_DOCUMENT PASSAGE:_
BEGIN
Unresolved political and security issues in countries such as Somalia, Yemen and Syria are putting a heavy burden not just on their people but even on countries that accept their fleeing and wounded citizens.
Somalia, for examples, has not had a proper government for more than two decades. The country has been plagued with violence, poverty and recurring droughts and famine, and many of its people have fled to neighboring Kenya. But eight aid agencies have grown increasingly concerned about the Somali refugees’ situation in “overcrowded” Dadaab camp, the largest in Kenya. These organizations are facing a $25 million funding shortfall, according to BBC, and supplies are no longer enough for the nearly half a million people taking refuge in the camp.
Hunger in Yemen, meanwhile, is “not far from the situation in Sahel in Africa or Afghanistan,” U.N. envoy Jamal Benomar told The New York Times.
In May, seven nongovernmental organizations warned that food crisis in the country is reaching “catastrophic proportions.” Malnutrition affects more than 250,000 children, and lawlessness is making it difficult for families in urban areas to secure food, according to the U.N. World Food Program.
People are “talking openly about starvation,” Brookings Doha Center Deputy Director Ibrahim Sharqieh told NYT. But donors seem to be focusing “almost only” on the country’s security and politics, he said. This is despite Yemen securing some $4 billon in development aid pledges in May at a Friends of Yemen meeting in Saudi Arabia.
The situation is troubling in Syria as well, where violence between pro and anti-government forces is now on its 16th month. A number of Syrians have been seeking refuge in neighboring countries such as Lebanon, but this too is increasingly becoming a problem.
END
_EXERCISE:_
Please carry on the passage above about the humanitarian strain in Somalia, Yemen and Syria, picking up right after its final sentence.

_RECORD SET:_
BEGIN
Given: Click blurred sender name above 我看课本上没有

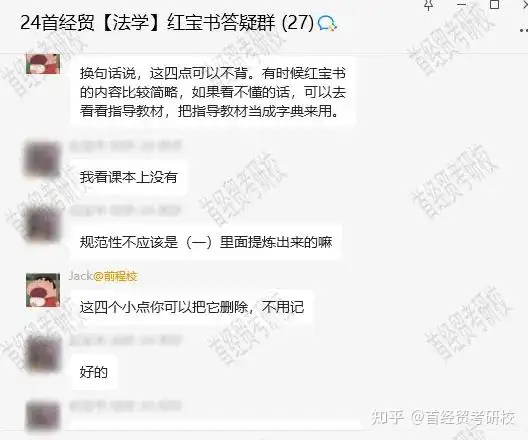Looking at the screenshot, I should (125, 146).
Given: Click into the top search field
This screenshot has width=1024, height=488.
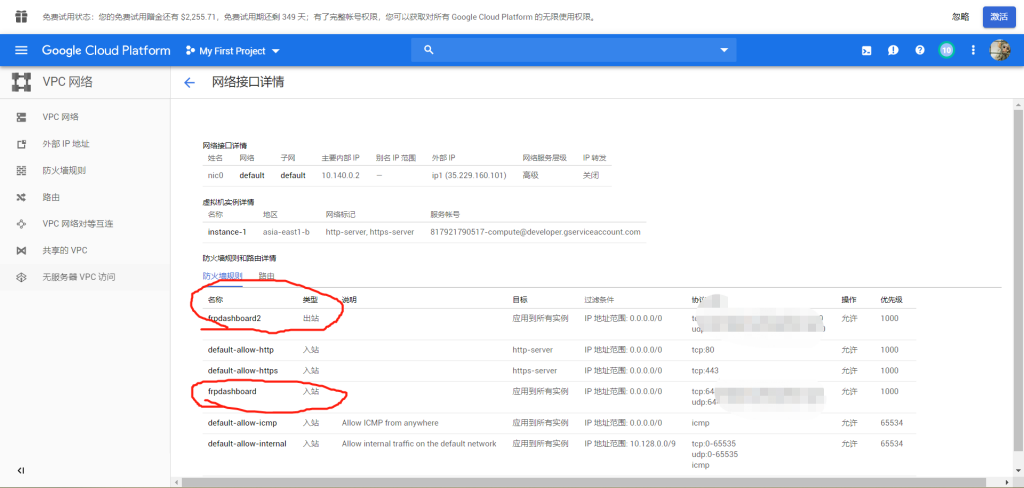Looking at the screenshot, I should tap(570, 50).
END
_REPLY TO THE TASK:_
Lebanon’s relief agency has suspended treatment for wounded Syrians, according to Reuters. This means, unless critically wounded, Syrians won’t be able to seek treatment in Lebanese hospitals.
The move, social affairs minister Wael Abu Faour said, is to prevent “exploitation.” The country has been providing free medical care to wounded Syrians, but even those suffering from diabetes and cancer have started seeking treatment, he told Reuters. This has led to costs escalating from about $200,000 a month to more than $1 million, Higher Relief Council chief Ibrahim Bashir said.
Health care will resume once a new budget and “standards for treatment” are in place, he said. But this has to be agreed in parliament, which may take some time. The U.N. High Commissioner for Refugees and other relief agencies said they will “try” to pay for emergency cases, spokeswoman Dana Sleiman said, according to Reuters. But they, too, only have limited funds.
“We hope the Lebanese government reverses its decision,” the Syrian Refugee Coordination Committee in Lebanon said in a statement quoted by The Associated Press.